We've been patient in the past. When we first formed Harbour Energy in 2014, we waited three years before doing our first acquisition. We had lots of opportunities in those intervening years to, you know, go after or acquire things, and on numerous occasions walked away or came to the conclusion the value creation opportunity just wasn't there. I think we have the reserve base today, thankfully, that allows us to continue to be patient, to be very disciplined. In the meantime, keep production relatively flat. Reinvest in the asset base and generate a lot of free cash flow and distribute, make distributions to our shareholders. We feel like, we're now starting to do all of those things and ending the year in a pretty strong position. Happy to do that.

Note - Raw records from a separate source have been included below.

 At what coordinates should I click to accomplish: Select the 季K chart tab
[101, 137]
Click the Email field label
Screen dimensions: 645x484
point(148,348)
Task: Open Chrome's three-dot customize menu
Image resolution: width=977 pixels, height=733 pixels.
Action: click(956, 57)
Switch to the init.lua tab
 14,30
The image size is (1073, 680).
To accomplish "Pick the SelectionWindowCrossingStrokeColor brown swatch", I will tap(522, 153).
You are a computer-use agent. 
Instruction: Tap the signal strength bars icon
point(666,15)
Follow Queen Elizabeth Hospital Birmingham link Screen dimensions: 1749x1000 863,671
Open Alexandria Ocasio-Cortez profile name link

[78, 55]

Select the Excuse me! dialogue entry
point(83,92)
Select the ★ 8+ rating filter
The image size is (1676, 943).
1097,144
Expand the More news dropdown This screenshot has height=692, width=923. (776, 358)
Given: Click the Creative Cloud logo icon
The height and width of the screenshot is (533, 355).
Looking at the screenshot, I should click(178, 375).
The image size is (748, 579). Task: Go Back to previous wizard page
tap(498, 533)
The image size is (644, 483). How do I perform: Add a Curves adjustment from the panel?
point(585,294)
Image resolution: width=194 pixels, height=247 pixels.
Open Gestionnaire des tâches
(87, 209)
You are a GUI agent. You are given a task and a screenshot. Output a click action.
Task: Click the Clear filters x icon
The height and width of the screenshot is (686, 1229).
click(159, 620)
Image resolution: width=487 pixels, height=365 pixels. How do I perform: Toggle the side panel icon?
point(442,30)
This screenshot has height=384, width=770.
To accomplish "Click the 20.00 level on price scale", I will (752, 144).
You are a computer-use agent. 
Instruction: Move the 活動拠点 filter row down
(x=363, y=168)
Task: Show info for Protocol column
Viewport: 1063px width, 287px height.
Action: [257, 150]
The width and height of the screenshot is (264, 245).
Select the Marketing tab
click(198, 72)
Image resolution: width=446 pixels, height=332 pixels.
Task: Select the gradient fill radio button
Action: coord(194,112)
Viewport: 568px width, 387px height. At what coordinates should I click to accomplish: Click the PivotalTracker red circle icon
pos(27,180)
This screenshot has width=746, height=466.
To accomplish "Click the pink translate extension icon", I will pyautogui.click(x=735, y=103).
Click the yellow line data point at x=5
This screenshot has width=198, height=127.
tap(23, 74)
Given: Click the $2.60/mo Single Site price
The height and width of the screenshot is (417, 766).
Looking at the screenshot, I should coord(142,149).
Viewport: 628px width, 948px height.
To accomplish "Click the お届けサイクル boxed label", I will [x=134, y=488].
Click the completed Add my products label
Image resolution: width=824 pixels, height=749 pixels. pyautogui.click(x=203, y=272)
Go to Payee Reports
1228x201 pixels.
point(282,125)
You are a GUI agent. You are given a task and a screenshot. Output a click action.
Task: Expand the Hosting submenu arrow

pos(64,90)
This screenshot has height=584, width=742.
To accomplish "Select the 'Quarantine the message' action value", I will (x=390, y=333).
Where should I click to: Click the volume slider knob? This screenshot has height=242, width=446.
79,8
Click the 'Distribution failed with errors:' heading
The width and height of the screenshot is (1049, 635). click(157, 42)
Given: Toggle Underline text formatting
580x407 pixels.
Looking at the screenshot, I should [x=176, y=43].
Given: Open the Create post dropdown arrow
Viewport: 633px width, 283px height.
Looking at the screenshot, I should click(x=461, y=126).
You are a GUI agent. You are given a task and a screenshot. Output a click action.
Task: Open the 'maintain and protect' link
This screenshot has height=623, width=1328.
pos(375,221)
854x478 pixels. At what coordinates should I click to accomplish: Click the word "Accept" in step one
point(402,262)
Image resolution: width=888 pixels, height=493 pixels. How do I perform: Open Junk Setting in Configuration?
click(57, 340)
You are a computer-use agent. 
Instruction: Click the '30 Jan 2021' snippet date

Okay, thank you very much.
This now concludes our Q&A sessions. I will hand it back to Linda for any closing remarks.
Great. Thank you. Thanks to everyone for dialing in. I know it's been a little bit of a long afternoon with the different presentations and the two different Q&A sessions. We do hope you found it helpful, and I hope that you now share some of the excitement that the management team and I have around the portfolio and see what it's able to deliver, and also our excitement about now introducing a dividend going forward. Thank you so much for joining us. If you have more questions, you know how to reach investor relations, so please share them with us. Sorry, I should have said this. Of course, we wish we could have had this entire event in person.
I'm glad we had made the plans not to do so 'cause it looks like we're going down into not quite lockdown next week here in London, but something akin to it. I just hope everyone's able to stay safe through all of this. We hope to see you in the new year in an in-person event. In the meantime, all our best wishes for the holiday season and the new year. Thank you so much.